McAfee launches free anti-rootkit tool

Rootkit Detective is designed to help administrators detect hidden malicious code

Security vendor McAfee has released a free anti-rootkit tool.

Rootkit Detective, which has been in beta since January, will "help computer users clean their machines of increasingly prevalent hidden malicious code known as rootkits," McAfee said in a statement. Rootkit Detective was launched on Thursday.

Cybercriminals use rootkits to hide malware on compromised PCs. The use of rootkits is increasing rapidly, with 3,284 last year increasing to 7,325 in the first half this year, said McAfee. Since the initial beta release of Rootkit Detective in January, the application has been downloaded over 110,000 times, said the company.

"Rootkit Detective offers the most comprehensive rootkit-detection capabilities available today," said Ahmed Sallam, lead research architect at McAfee. "We have achieved extremely high levels of accuracy, using various techniques to find anything that hides itself on a computer."

According to McAfee, malicious rootkits, which are often custom-built, are sold on the black market. The software is often used to hide a backdoor on a computer that lets hackers access systems stealthily. They are typically email-borne. Signs of a rootkit compromise include sudden slowdowns and suspicious network activity.

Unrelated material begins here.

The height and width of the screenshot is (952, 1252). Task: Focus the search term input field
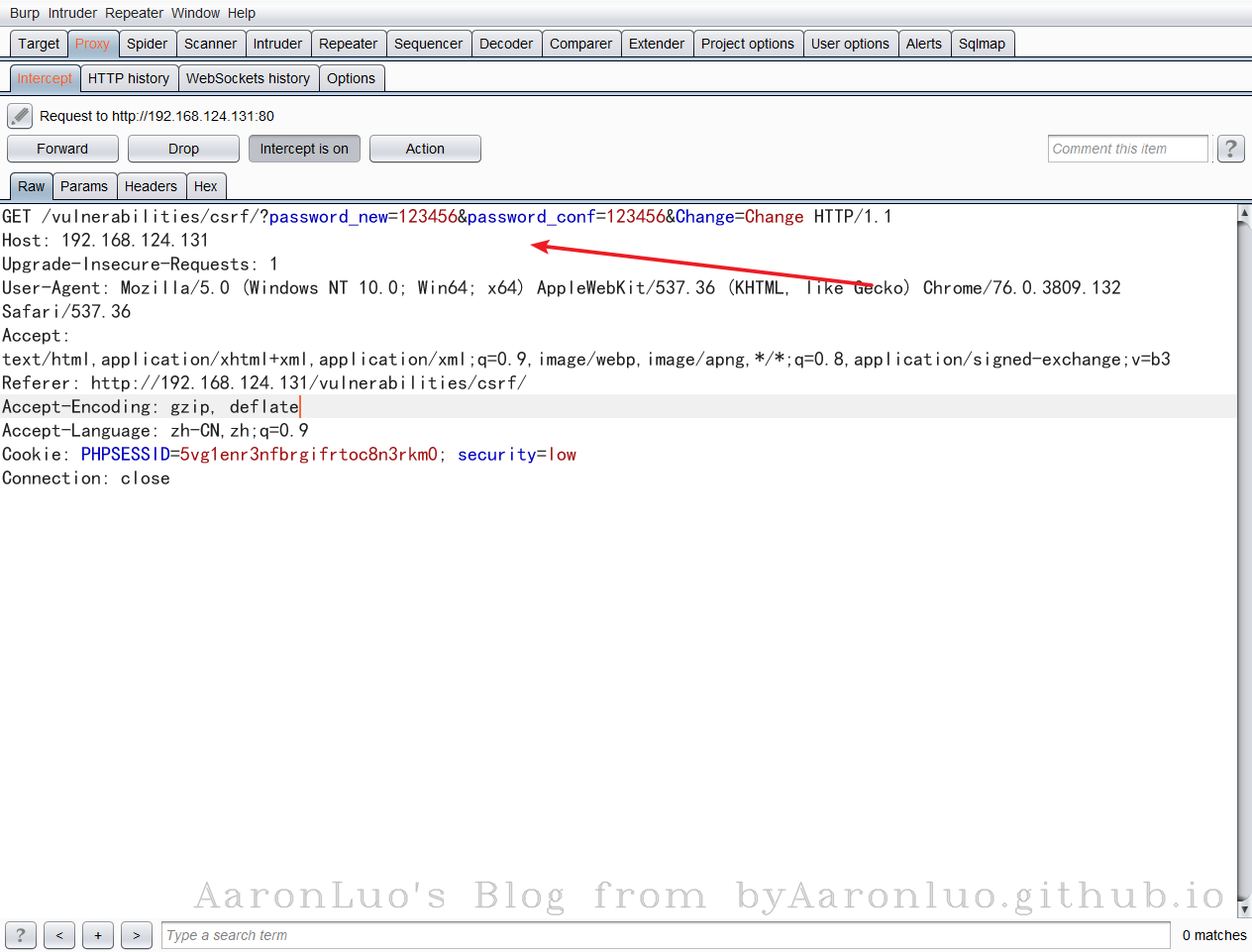click(x=666, y=935)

Rootkit Detective lets administrators examine operating systems, uncovering hidden processes, registry entries and files, and lets users remove or disable these files upon system reboot.

McAfee has a disclaimer on its download site saying the tool should only be used by "knowledgeable individuals" to prevent deletion of vital files. The tool can also scan the integrity of a PC's kernel memory and display any modification, which may also point to a system compromise.

McAfee uses samples submitted by users of the free tool to develop anti-rootkit signatures for its paid-for security products.